I set out to solve the following question using the pigeonhole principle
Regardless of how one arranges numbers $1$ to $10$ in a circle, there will always exist a pair of three adjacent numbers in the circle that sum up to $17$ or more.
My outline
[1] There are $10$ triplets consisting of adjacent numbers in the circle, and since each number appears thrice, the total sum of these adjacent triplets for all permutations of the number in the circle, is $3\cdot 55=165$.
[2] If we consider that all the adjacent triplets sum to 16 , and since there are $10$ such triplets, the sum accordingly would be $160$, but we just said the invariant sum is $165$ hence there would have to be a triplet with sum of $17$ or more.
My query
Could someone polish this into a mathematical proof and also clarify if I did make use of the pigeonhole principle.
Best Answer
We will show something stronger, namely that there exists 3 adjacent numbers that sum to 18 or more.

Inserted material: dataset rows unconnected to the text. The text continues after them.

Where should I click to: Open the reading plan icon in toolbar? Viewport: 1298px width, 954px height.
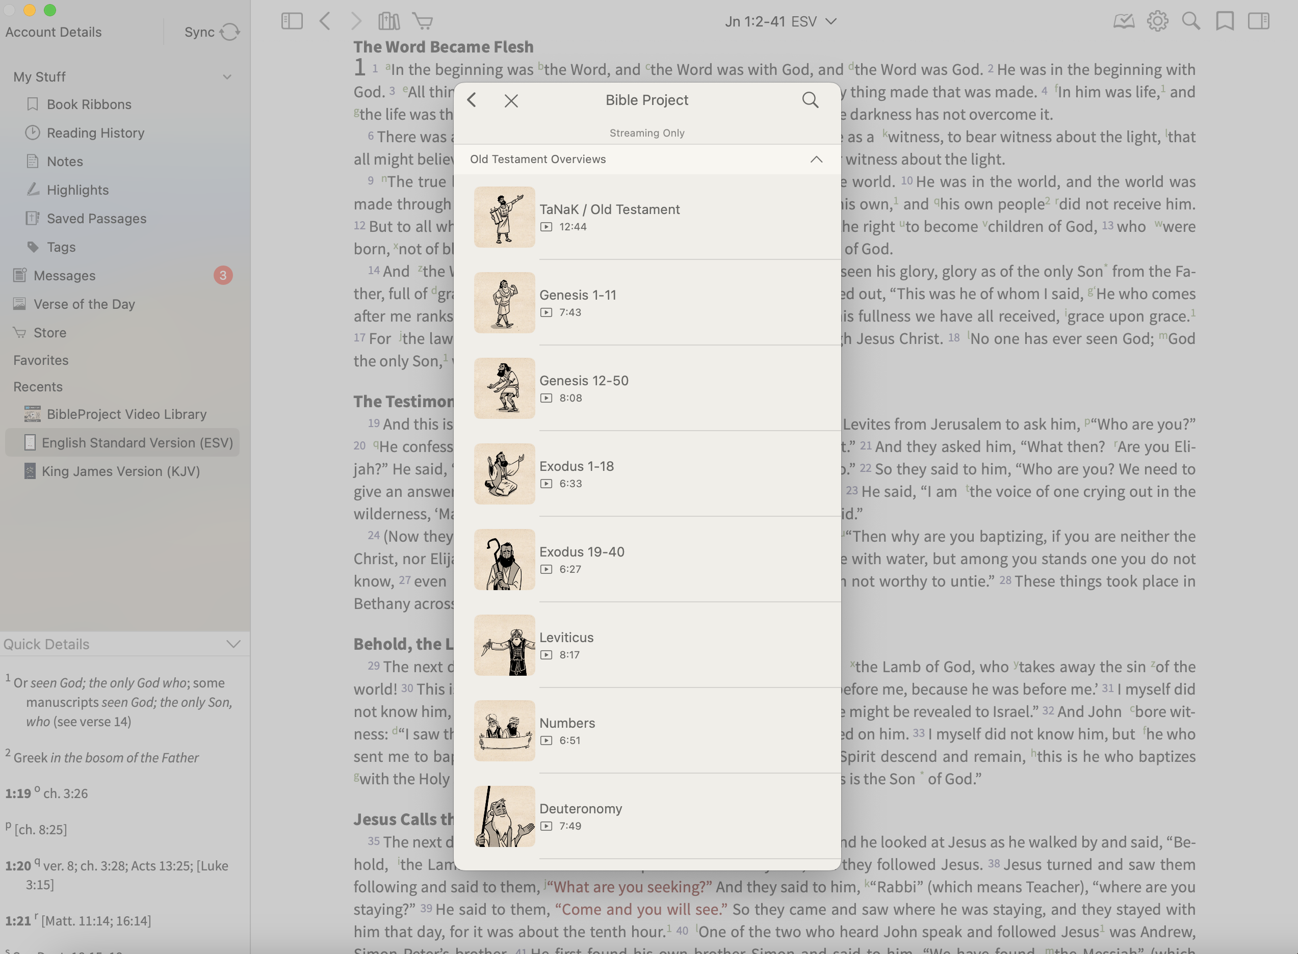tap(1124, 21)
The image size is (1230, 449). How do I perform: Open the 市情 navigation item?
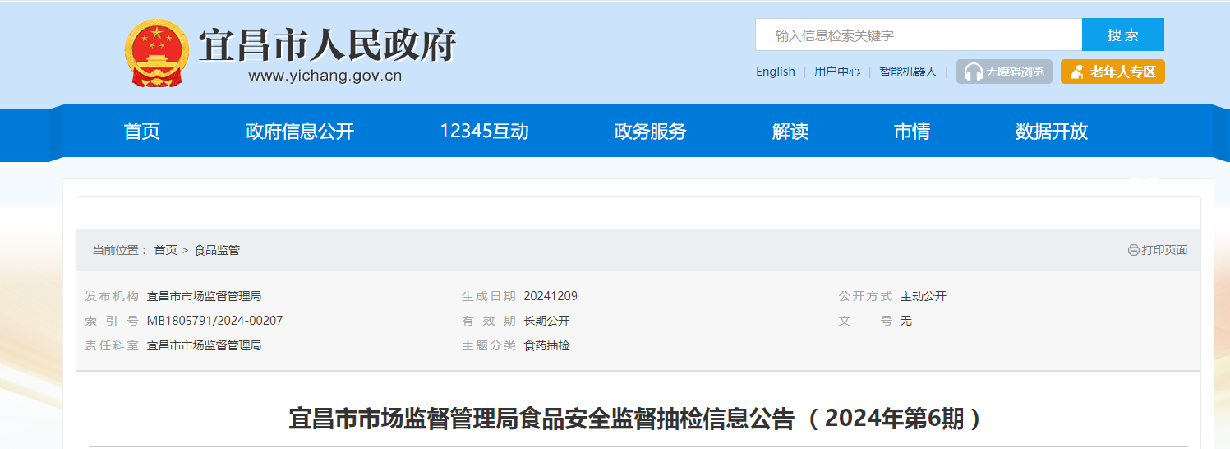coord(911,132)
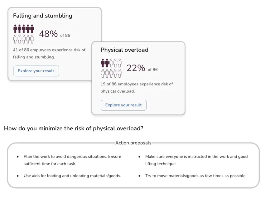This screenshot has height=212, width=265.
Task: Click the outlined people icons in Falling card
Action: point(24,39)
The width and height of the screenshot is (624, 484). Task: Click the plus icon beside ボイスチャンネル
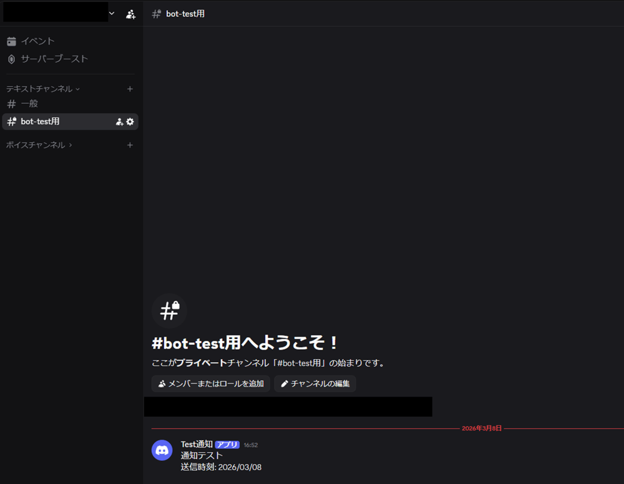(130, 145)
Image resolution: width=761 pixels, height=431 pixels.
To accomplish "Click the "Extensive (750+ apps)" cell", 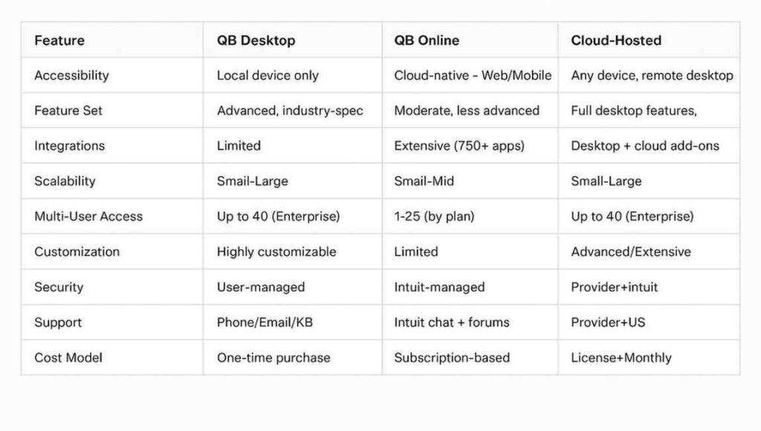I will [x=459, y=146].
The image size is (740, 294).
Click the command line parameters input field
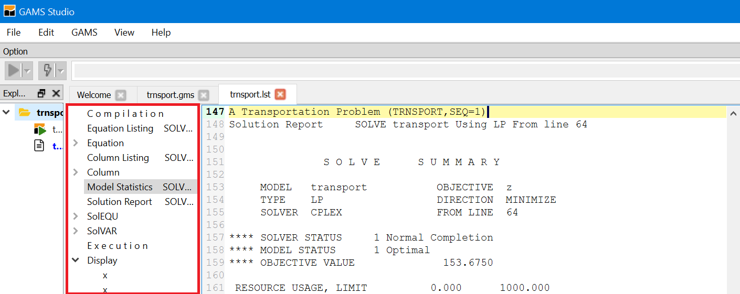(404, 70)
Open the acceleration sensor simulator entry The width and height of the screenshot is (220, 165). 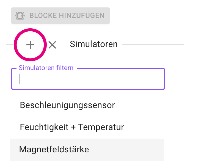tap(67, 105)
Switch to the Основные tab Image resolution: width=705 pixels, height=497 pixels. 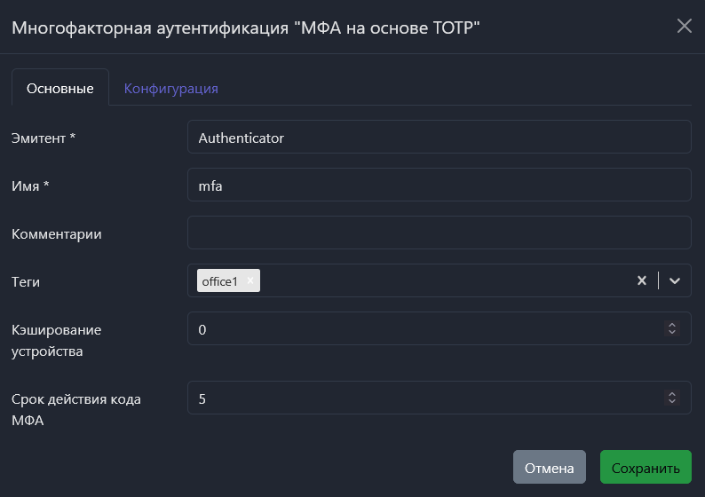60,89
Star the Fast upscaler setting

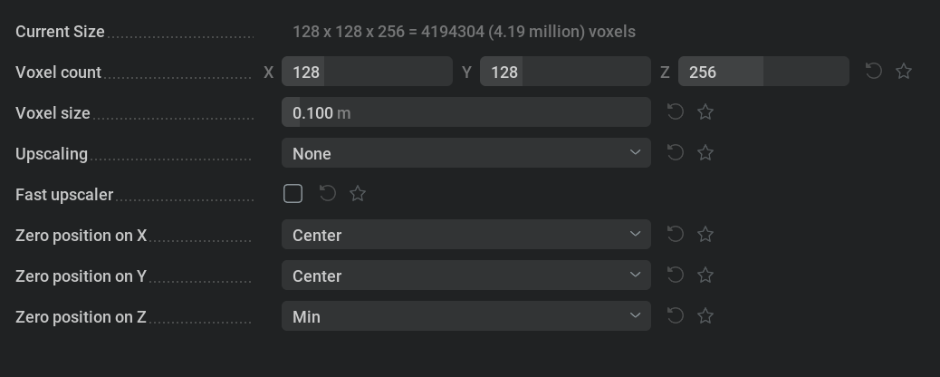click(x=358, y=193)
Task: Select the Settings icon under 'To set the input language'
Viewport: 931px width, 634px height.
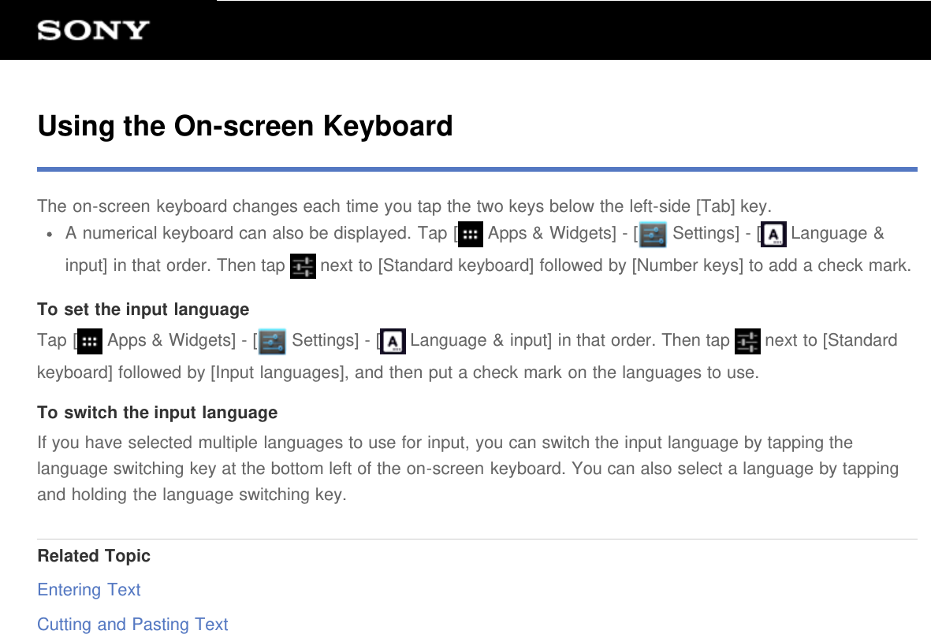Action: pyautogui.click(x=272, y=340)
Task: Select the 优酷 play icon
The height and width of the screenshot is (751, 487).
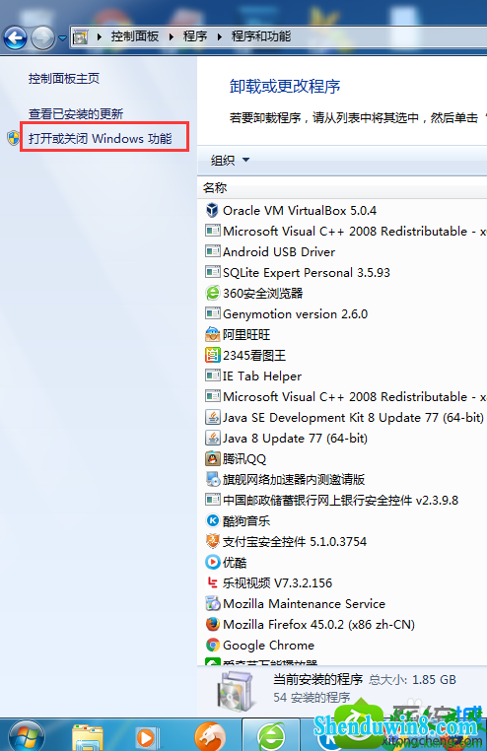Action: click(x=212, y=562)
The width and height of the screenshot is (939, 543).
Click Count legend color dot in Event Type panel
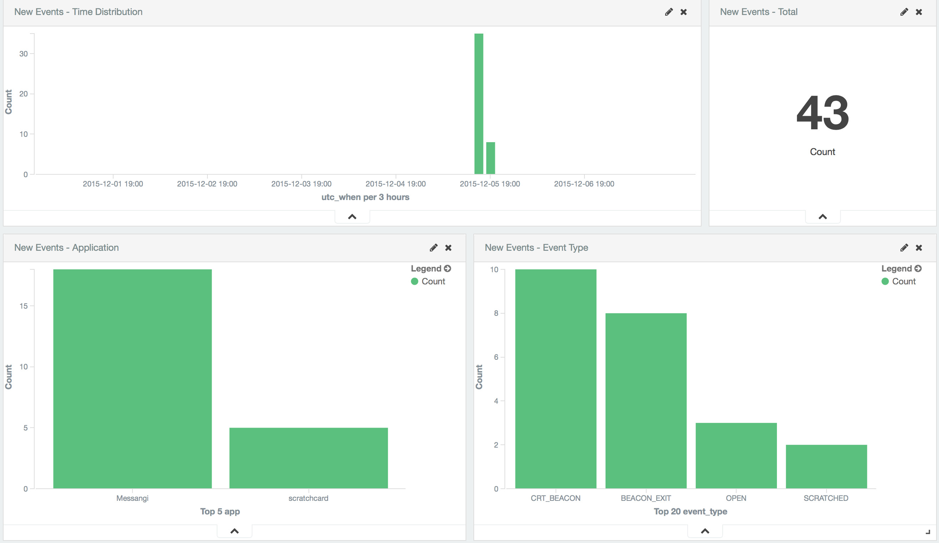pos(885,282)
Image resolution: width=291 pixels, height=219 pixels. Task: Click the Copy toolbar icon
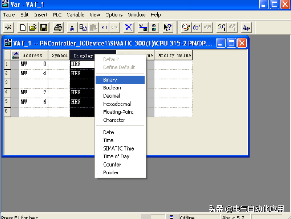(x=83, y=28)
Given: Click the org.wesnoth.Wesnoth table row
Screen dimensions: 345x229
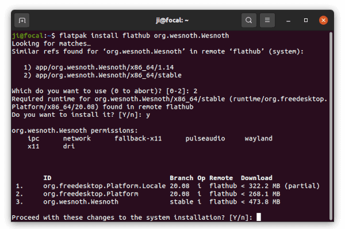Looking at the screenshot, I should 148,202.
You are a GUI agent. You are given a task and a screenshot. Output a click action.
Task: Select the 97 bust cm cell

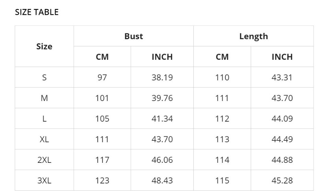(x=102, y=77)
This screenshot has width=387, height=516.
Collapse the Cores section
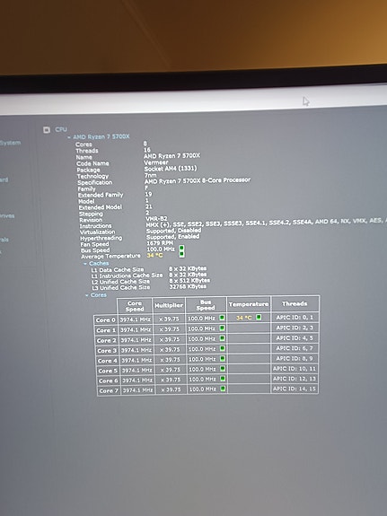click(x=87, y=295)
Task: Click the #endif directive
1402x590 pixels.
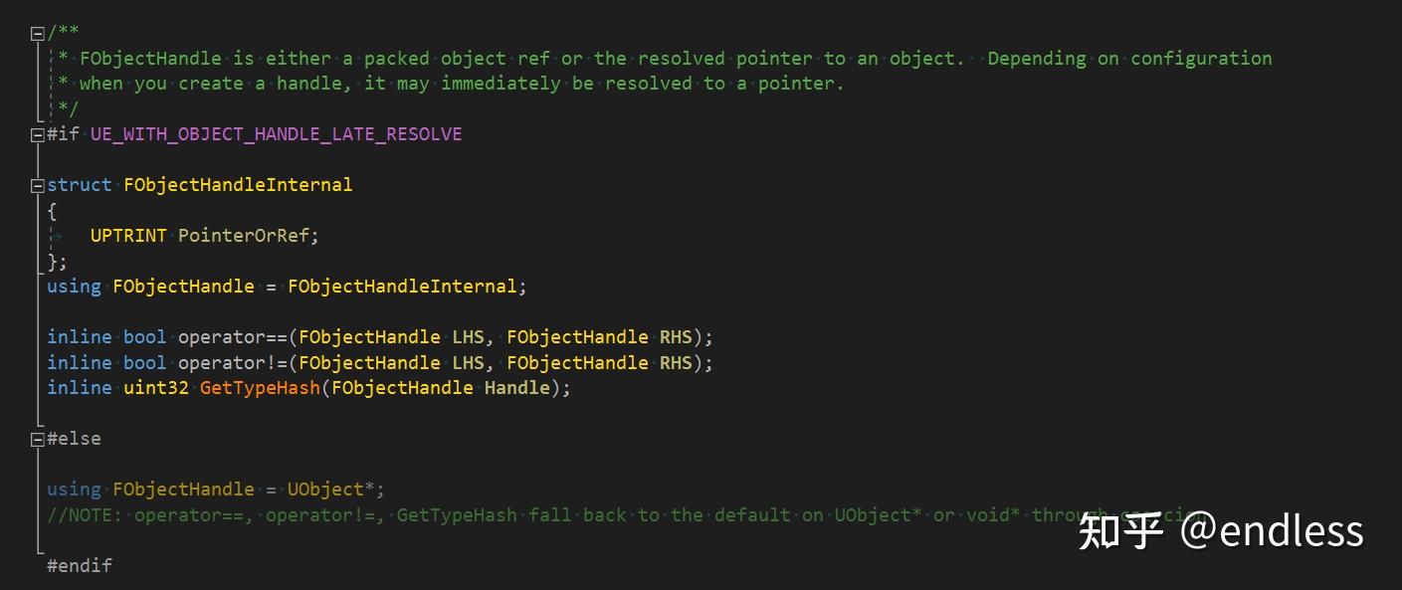Action: click(x=80, y=565)
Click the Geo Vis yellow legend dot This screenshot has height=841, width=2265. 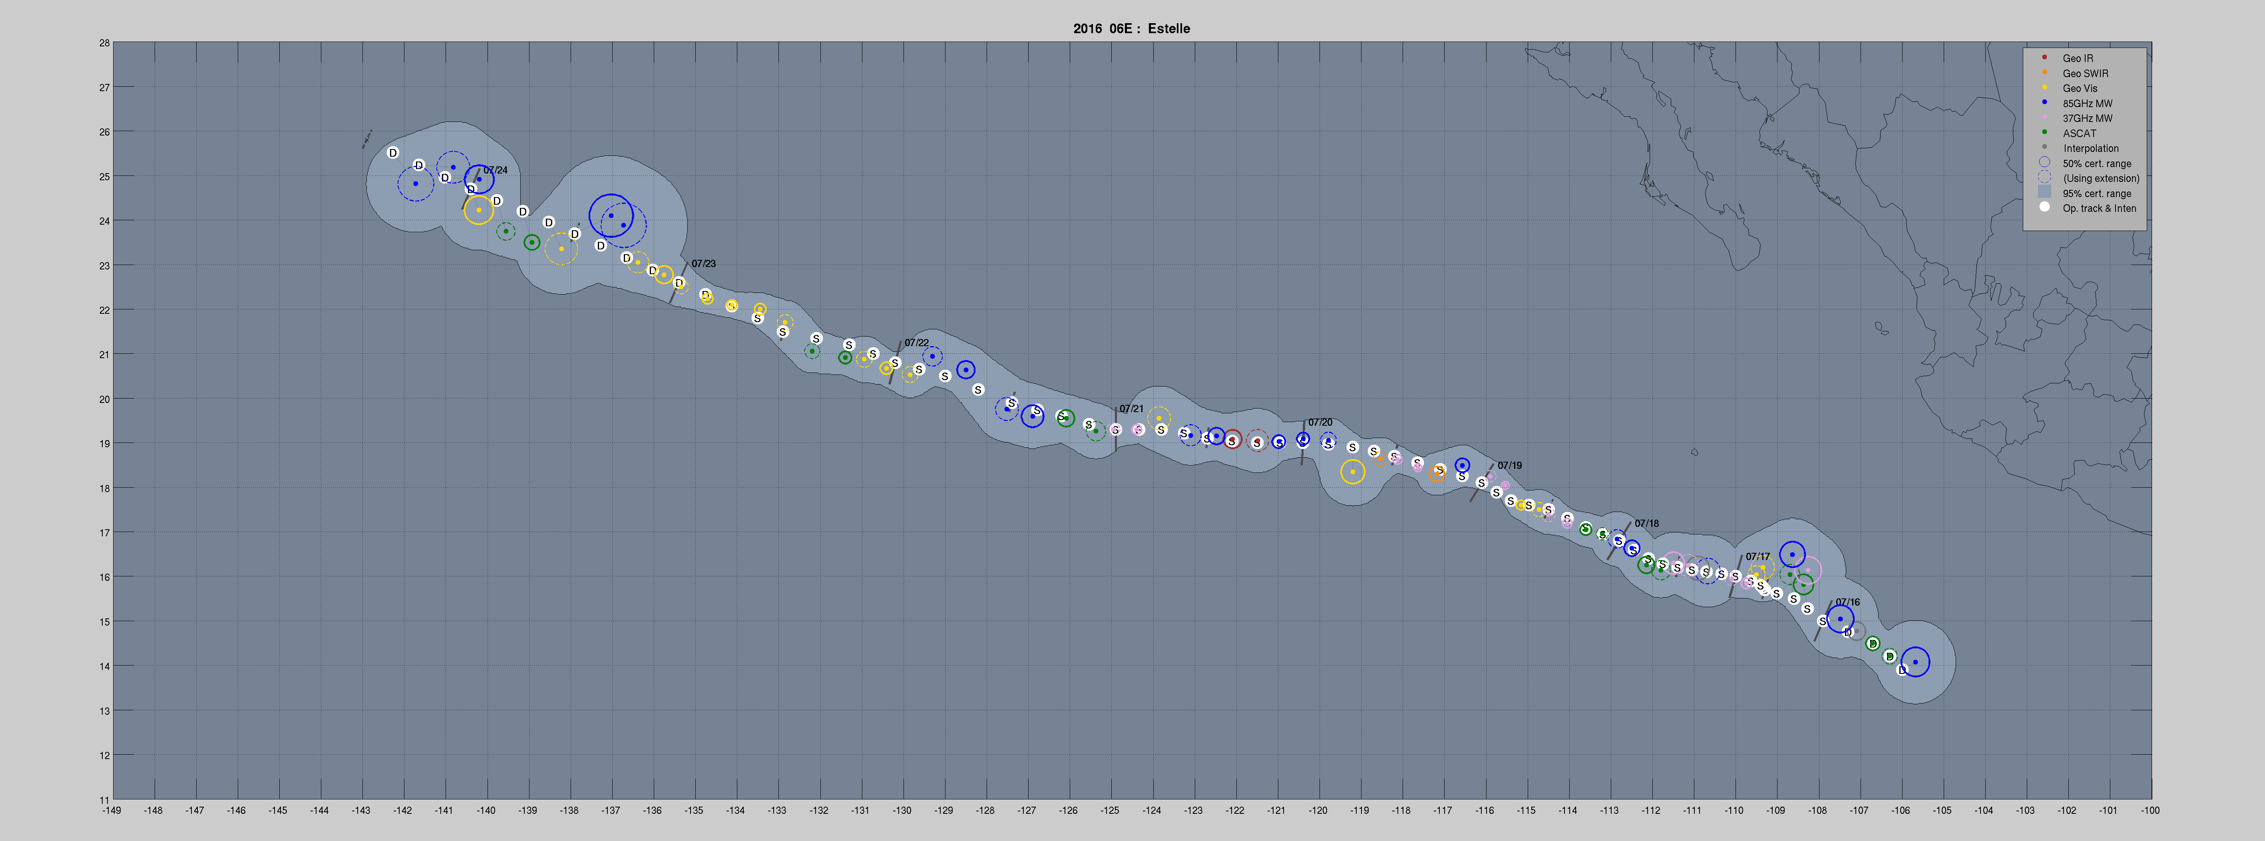click(2044, 88)
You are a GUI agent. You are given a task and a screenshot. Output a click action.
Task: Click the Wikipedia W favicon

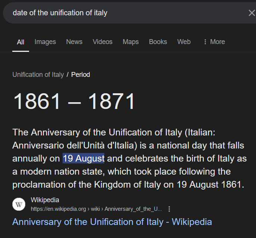point(19,204)
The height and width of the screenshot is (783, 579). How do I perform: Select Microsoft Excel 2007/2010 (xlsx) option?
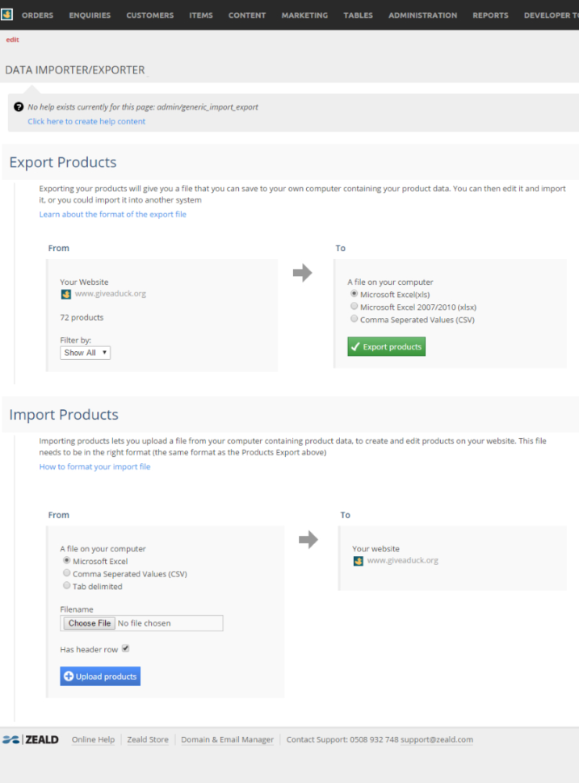tap(355, 307)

Let the integers be $\{a_i\}_{i=1}^{10}$. WLOG, $a_1 = 1$. Consider
$$a_2 + a_3 + a_4, a_5 + a_6 + a_7, a_8 + a_9 + a_{10}$$
The sum of these 3 numbers is $2+3 +\ldots + 10 = 54$. Hence, by the pigeonhole principle, there exists one number which is at least $\lfloor \frac{54}{3} \rfloor = 18 $.
I leave it to you to show that there is a construction where no 3 adjacent numbers sum to 19 or more, which shows that 18 is the best that we can do.